The Balfour Declaration symbolizes the collapse of true Christianity, a religion gutted of substance. For many, Christianity is a faith wallowing in a faded history replaced by parables of selfishness, possessions and human comfort.
That’s one reason why Israel exists today. Anti-Semitism is driven not by Arabs or Muslims, but by Christians disconnected from the Bethlehem manger where Jesus was born. They no longer need the reality of Bethlehem, which today is under a brutal Israeli military occupation. They have objectified their faith in the “nativity scene,” a model or tableau representing Christ’s birth, displayed in homes and public places at Christmas.
Muslims, too, have changed over the years. The resistance to Jewish terrorism in Palestine in the early 20th century was led, poorly and unsuccessfully, by the Muslim community. Powerful Muslims landowners and families controlled Palestine’s fate. And while we hold them in high historical esteem, the truth is they did a poor job of leading.
Those families are the Husseinis, the Nashashibis and the Khalidis. Many of their descendants survive today. But in the 1930s, when leadership counted, they were AWOL, except for Abdul Qadir Al-Husseini, who was killed in the battle of Al-Qastal in 1948. The British exiled other Palestinian leaders to strengthen Jewish control over Palestine. They even named a Jewish British High Commissioner to control Palestine. They never considered naming a Muslim High Commissioner, for obvious reasons.
The entire system was rigged against Palestine’s population to “favor” one people that the West wanted to see leave their countries, and the Arab leadership was ineffective then — and even more ineffective now — to do anything about it.

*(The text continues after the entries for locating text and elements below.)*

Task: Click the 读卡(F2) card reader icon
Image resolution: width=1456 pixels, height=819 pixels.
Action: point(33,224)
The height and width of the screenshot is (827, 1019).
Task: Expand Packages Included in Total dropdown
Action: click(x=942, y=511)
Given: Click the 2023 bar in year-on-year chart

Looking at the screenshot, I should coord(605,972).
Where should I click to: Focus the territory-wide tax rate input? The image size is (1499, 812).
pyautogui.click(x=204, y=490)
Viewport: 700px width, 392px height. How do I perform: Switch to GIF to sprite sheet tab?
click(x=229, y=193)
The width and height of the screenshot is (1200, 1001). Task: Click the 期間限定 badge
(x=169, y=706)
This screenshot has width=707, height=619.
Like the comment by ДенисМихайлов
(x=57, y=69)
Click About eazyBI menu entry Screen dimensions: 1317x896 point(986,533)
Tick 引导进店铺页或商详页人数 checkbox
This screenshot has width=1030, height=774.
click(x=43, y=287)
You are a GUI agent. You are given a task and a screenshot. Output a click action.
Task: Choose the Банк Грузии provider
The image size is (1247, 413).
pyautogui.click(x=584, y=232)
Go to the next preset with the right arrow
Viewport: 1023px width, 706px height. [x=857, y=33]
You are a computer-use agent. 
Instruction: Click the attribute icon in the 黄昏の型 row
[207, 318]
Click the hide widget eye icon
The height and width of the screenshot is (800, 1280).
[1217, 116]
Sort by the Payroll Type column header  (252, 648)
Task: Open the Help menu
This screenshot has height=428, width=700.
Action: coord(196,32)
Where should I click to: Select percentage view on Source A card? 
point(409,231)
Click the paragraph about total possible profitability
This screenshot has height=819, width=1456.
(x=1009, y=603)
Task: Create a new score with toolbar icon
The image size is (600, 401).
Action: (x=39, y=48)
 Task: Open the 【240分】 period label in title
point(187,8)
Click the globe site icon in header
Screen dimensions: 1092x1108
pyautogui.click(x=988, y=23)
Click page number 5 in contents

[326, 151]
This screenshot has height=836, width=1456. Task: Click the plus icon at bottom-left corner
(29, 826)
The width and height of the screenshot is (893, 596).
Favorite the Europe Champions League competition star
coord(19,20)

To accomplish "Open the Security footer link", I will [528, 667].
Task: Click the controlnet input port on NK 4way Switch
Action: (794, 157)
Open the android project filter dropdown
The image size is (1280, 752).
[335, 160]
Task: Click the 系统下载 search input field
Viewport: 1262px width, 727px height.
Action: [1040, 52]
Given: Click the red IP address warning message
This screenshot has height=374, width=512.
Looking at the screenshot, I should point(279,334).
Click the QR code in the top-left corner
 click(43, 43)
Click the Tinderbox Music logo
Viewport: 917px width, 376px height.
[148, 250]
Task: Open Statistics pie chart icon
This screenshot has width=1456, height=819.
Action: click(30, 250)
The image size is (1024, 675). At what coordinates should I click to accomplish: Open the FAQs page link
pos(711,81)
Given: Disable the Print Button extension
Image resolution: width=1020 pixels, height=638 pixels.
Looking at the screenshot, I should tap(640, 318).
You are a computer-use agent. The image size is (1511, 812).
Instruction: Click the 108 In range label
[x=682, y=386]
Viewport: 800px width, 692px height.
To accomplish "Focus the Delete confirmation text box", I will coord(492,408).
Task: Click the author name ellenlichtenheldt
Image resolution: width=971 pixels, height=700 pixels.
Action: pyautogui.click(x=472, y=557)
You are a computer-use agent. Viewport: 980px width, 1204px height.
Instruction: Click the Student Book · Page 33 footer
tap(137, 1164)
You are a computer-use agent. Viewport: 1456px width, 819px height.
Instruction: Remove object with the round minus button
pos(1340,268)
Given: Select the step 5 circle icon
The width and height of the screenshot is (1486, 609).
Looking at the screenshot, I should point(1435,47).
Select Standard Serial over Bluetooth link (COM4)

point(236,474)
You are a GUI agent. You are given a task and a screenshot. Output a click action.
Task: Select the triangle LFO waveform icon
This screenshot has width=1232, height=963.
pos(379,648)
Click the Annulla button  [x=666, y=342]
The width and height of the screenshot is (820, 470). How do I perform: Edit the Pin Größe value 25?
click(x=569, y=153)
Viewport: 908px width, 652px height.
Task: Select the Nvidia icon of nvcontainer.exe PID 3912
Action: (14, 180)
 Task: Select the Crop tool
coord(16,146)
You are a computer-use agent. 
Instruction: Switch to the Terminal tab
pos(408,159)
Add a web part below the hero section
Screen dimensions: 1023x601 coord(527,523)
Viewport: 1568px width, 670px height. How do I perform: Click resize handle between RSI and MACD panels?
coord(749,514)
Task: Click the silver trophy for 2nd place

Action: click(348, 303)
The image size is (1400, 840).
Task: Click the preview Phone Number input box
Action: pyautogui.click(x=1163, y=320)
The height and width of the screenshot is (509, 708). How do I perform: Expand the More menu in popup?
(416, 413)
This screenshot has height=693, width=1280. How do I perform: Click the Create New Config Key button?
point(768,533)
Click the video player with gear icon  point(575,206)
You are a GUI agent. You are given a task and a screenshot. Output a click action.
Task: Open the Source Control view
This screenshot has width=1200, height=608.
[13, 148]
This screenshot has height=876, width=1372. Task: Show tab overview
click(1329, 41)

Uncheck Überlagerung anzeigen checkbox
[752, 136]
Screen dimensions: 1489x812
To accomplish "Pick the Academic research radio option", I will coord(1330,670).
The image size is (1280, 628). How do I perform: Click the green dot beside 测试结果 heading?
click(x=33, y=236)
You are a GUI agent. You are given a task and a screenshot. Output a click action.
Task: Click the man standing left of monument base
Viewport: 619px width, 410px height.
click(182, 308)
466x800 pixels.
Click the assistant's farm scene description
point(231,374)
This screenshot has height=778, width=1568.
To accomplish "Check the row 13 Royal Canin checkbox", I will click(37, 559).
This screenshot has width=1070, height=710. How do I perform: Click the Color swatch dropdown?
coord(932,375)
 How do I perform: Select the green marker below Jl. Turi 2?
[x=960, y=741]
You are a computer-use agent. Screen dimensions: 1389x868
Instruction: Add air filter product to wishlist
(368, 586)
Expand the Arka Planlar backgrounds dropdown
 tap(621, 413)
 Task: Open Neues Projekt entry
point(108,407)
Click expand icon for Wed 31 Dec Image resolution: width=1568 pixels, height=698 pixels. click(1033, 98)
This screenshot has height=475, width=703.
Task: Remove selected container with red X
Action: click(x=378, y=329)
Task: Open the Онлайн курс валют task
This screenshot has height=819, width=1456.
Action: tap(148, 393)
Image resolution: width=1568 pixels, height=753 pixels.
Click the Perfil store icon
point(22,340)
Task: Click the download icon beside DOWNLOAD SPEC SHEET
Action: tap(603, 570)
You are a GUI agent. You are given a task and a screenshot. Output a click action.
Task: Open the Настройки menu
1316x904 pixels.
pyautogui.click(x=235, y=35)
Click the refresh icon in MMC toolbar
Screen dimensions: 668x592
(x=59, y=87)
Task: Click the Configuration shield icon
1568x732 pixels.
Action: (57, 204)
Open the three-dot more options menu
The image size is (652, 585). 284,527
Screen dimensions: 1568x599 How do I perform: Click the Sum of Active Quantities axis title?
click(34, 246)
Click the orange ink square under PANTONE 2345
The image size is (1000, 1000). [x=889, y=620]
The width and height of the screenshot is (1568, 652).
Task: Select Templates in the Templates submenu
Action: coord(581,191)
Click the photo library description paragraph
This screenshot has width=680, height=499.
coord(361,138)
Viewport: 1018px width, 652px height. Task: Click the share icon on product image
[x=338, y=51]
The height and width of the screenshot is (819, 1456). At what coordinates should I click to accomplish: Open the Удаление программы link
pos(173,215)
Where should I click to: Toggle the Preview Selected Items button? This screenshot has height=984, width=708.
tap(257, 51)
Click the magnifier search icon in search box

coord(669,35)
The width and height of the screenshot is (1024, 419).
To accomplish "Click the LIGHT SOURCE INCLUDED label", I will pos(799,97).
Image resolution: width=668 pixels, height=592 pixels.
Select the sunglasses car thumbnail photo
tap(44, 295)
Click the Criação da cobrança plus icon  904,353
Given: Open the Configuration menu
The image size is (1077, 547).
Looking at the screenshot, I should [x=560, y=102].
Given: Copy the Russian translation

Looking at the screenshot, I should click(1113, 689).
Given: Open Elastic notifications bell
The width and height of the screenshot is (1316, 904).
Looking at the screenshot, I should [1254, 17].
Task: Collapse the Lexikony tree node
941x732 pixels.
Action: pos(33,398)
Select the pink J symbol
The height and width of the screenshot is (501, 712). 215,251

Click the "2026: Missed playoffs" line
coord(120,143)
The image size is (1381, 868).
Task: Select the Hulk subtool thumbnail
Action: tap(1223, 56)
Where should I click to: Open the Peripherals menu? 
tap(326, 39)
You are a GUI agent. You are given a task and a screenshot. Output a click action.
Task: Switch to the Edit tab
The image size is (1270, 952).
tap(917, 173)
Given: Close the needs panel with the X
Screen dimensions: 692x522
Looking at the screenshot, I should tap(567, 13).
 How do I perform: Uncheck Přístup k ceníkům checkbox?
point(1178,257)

Abdul Qadir was the nephew of Amin Al-Husseini, the grand mufti of Jerusalem, whose hatred of Jews trumped his love for Palestine. A friend and supporter of the Nazi leader Adolf Hitler, the mufti sought comfort among the only people who challenged the Jewish leadership. It was before anyone knew about the depravity of the Nazi scheme to eradicate Judaism in Europe and murder six million Jews.
You have to admire the resolve of the Jewish people who built a movement to commemorate the murdered six million. But the Nazis also murdered about 12 million non-Jews, mostly Christians, the handicapped, the mentally disabled, Russian prisoners and other non-Aryans. Christians have done nothing to memorialize those 12 million dead.
In truth, the Balfour Declaration is significant in only one respect, as a symbol of the “religious racism” that spawned Israel’s creation. The real significance is buried in the Balfour Declaration’s shadow, where Christians failed to stand up for their battered birthright, and where Palestinian activists, 100 years later, continue to fail in their own leadership.
Hate and anger are not a strategy to re-establish Palestinian rights. The fixation on the Balfour Declaration and other historical trivia suggests Palestinian activists have not moved beyond that anger.